The report says there is evidence of forced labor and sex trafficking in Malaysia and Thailand. It highlights Malaysia’s problem with migrants from other Asian nations who seek work on farms, factories and construction sites only to be trapped and have their passports taken and wages withheld.
In Thailand, the report says tens of thousands of migrants from neighboring countries are being exploited in the commercial sex industry, on fishing boats or as domestic servants.
And in Venezuela, women and girls are often lured from poor interior regions to tourist centers with the promise of false job offers. When they arrive, they are often forced into prostitution.
The report ranks governments based on their perceived efforts to acknowledge and combat human trafficking, advance reforms and target resources for prevention, protection and prosecution programs.
It divides nations into four tiers based on their compliance with 11 “minimum standards for the elimination of trafficking.”
• Tier 1 countries include governments fully compliant with the minimum standards.
• Tier 2 Countries don’t fully comply, but are making significant efforts to do so.

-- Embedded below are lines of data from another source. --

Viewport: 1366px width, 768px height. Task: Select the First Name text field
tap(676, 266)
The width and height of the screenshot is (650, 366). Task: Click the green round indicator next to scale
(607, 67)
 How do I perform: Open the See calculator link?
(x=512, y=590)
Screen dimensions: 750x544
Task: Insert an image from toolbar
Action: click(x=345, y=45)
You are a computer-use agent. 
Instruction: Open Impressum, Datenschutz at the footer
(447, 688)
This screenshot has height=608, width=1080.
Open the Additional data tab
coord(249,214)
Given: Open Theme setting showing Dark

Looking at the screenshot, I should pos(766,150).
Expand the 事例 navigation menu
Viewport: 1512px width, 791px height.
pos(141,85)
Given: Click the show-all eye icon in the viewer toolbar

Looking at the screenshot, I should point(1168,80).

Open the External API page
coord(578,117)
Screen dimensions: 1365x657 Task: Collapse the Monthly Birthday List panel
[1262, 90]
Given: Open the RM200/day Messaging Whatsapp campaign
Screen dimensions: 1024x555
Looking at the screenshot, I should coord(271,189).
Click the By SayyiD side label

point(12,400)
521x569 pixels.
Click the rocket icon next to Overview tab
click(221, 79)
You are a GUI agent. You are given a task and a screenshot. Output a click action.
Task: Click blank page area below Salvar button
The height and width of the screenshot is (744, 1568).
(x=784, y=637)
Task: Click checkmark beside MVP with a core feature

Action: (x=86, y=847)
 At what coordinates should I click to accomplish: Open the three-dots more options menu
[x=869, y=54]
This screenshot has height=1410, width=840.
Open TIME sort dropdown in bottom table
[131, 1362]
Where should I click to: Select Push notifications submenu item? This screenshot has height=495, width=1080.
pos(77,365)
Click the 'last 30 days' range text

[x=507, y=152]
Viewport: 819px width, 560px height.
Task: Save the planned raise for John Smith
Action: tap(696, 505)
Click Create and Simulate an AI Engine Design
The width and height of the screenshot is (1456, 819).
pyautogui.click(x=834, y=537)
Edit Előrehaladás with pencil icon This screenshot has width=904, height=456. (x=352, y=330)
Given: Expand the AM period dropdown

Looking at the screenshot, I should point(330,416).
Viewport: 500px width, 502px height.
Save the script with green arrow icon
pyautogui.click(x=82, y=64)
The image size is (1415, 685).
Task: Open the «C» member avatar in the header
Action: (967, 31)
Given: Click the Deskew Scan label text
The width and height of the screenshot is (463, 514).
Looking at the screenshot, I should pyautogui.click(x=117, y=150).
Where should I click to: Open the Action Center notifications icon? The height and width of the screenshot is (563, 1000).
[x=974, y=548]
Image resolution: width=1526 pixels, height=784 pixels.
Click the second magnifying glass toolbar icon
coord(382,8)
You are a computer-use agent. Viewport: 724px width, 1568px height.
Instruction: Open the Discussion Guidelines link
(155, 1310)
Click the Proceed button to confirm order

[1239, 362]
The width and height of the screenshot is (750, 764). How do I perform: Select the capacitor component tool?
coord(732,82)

• There is then a Tier 2 Watch List which includes countries with a high number of victims, or where the numbers are significantly increasing. It also includes countries where there’s insufficient evidence of acceptable efforts to improve anti-trafficking programs.
• Tier 3 countries do not fully comply with the minimum standards and have not shown the U.S. they are making significant efforts to do so.
The TIP report is an important instrument to assess the current state of anti-trafficking responses in each country.
In addition to loss of face, a Tier 3 status can also mean less money as the U.S. government may use the designation to withhold or withdraw non-humanitarian and non-trade related assistance.
Those countries could also face U.S. opposition in obtaining development aid from international financial institutions like the World Bank or International Monetary Fund.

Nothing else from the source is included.